• Data for processing
____________________

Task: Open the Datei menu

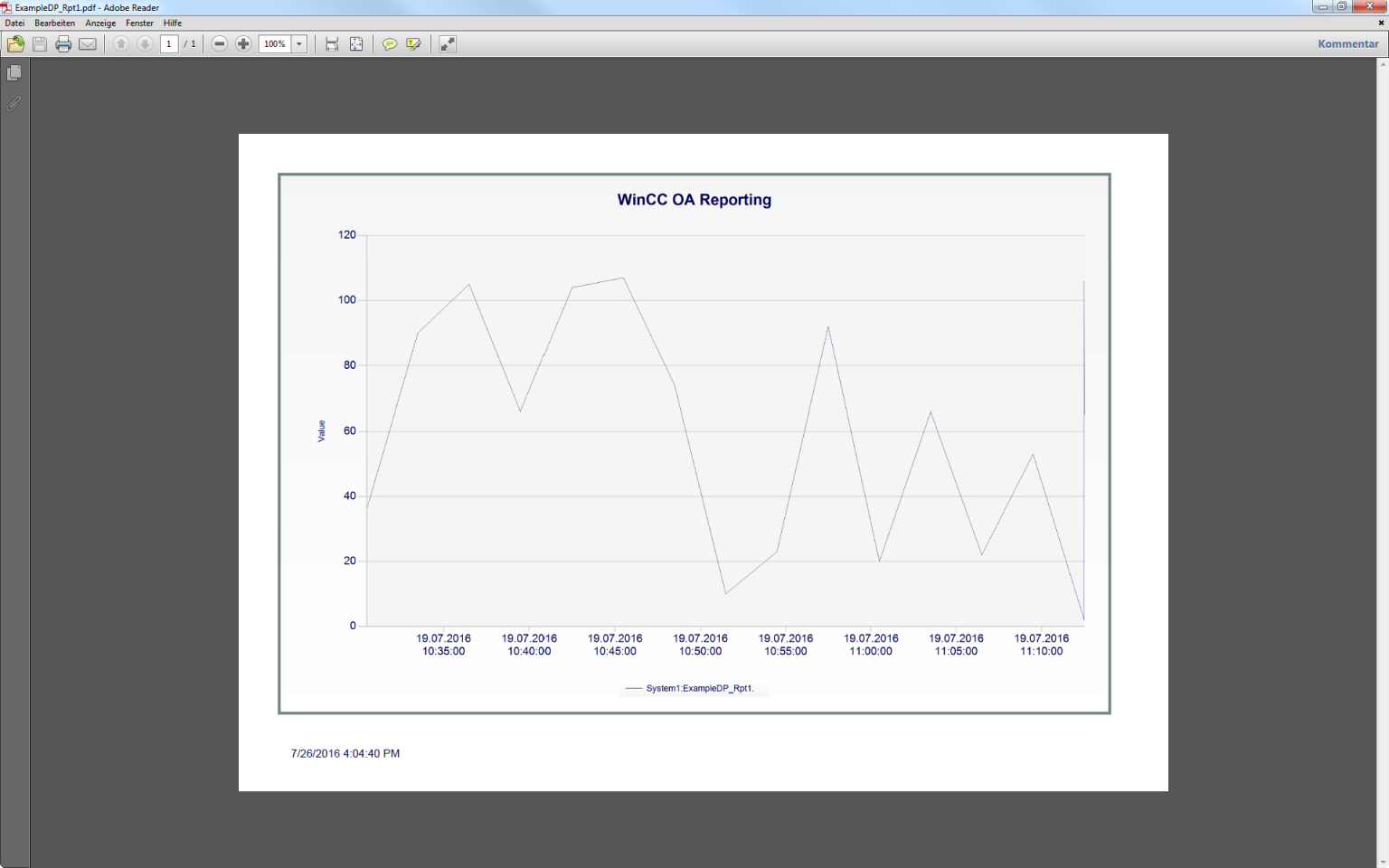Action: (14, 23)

____________________

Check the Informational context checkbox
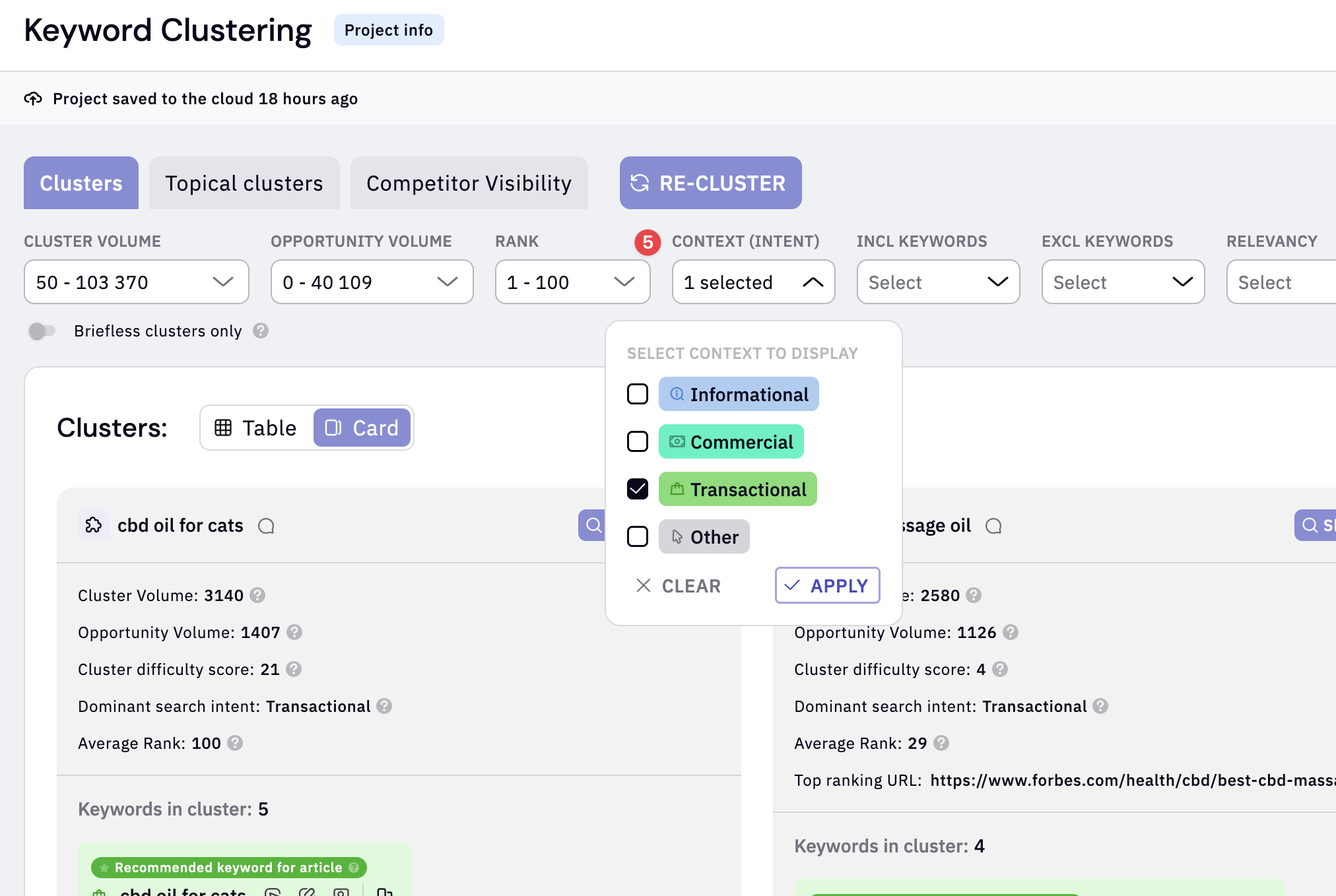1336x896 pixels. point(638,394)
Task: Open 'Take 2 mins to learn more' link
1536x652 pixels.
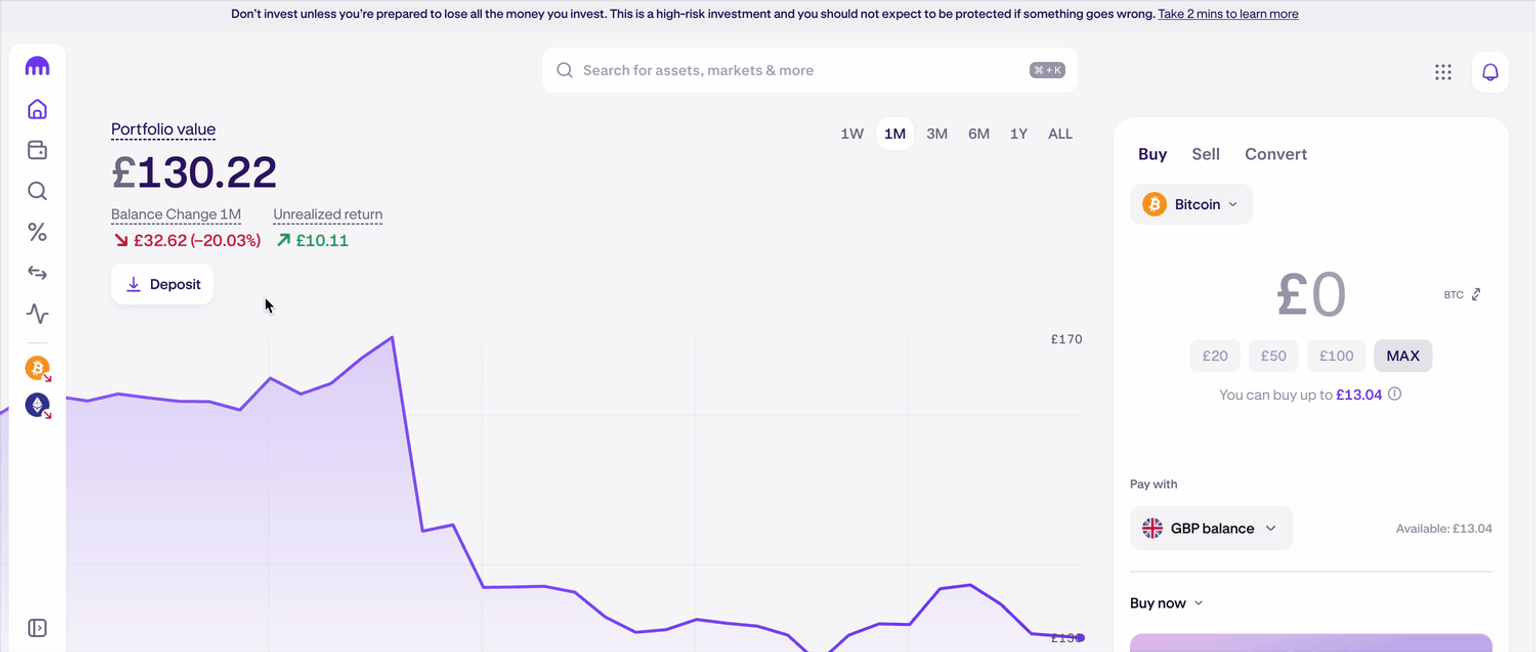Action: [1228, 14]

____________________

• What to work on
Pull out each line of the data above that contains the string "Task".

• Result of this exercise
Task: Open the Datei menu
Task: Open 'Take 2 mins to learn more' link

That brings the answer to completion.